第40話 DIY職人の買い物

 数年引き摺った騒動が幕を閉じた次の日、流石にあんなものを見た後は精神の休養という事で1日休みを取る事にした。

 このタイミングでナナセは、以前頼まれてた風呂作りに足りない物と、カーテンを掛ける鉄柱を発注する為に1人で宿を出た。


 着いて早々とんでもない事に巻き込まれて大変だったけど、今日は完全オフで久々に1人での行動になるな。

 取り敢えず先に鉄柱を作ってもらいに武器屋か鍛治屋に行きたいんだが、やっぱ初めての街は分からないな、まぁ旅行みたいにそれらしい所を散策しながら探すか。


 楽観的に考え宿から繁華街の方に向かって歩いて行くナナセ。

 しかし見つかるのは宿に食堂、ポーションか何かを扱ってる魔法薬店、他にも服屋に雑貨屋ばかりで結局冒険者ギルドの前にまで着いてしまう。

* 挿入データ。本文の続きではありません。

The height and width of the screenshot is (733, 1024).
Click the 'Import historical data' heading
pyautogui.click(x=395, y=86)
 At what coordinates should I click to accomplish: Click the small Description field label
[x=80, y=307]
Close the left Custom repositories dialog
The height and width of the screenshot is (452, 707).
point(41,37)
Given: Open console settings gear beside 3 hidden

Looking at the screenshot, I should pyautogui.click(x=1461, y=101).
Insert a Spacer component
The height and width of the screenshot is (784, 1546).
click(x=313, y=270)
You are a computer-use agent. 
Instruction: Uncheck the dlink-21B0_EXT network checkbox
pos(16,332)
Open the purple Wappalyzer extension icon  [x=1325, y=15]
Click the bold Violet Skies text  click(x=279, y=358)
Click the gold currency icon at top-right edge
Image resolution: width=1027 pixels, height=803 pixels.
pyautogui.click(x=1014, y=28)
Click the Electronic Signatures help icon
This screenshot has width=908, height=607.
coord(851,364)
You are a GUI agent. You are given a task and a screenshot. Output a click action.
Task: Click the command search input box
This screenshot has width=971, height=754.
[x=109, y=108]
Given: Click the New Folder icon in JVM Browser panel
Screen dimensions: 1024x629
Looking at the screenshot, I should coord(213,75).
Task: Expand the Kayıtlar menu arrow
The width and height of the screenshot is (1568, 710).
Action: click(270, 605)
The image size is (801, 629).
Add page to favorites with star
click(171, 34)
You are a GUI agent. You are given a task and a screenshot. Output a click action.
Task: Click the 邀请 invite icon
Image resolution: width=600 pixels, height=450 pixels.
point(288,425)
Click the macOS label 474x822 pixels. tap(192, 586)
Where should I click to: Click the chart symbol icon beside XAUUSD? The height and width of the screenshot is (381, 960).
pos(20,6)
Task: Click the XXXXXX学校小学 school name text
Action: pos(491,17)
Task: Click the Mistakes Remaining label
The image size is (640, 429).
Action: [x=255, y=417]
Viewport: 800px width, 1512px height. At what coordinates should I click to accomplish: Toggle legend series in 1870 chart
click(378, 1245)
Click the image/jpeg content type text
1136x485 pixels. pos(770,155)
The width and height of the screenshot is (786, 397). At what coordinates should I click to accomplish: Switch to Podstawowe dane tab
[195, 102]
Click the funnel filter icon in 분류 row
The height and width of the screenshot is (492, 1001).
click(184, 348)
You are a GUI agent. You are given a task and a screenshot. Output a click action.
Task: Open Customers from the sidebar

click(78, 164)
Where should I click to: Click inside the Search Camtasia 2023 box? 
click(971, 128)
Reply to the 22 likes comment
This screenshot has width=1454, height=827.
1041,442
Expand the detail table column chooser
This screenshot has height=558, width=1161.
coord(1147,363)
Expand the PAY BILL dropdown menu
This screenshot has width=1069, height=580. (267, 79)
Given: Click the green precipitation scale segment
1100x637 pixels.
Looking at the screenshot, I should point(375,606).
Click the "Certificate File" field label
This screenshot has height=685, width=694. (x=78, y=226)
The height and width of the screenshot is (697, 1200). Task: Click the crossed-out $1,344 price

 再度別ルートで探してみる……が、1週回って冒険者ギルドの前に着く。

 3度目の正直で再々度探しに出てみるもやはり見付けられず、冒険者ギルドの前に戻ってくる。


 いや見つかんね、鍛治屋ってどの辺に構えてるんだ。

 酒飲んで騒いでる人はあっちこっちにいるけど、肝心の鍛治屋なんて欠片も見当たらん。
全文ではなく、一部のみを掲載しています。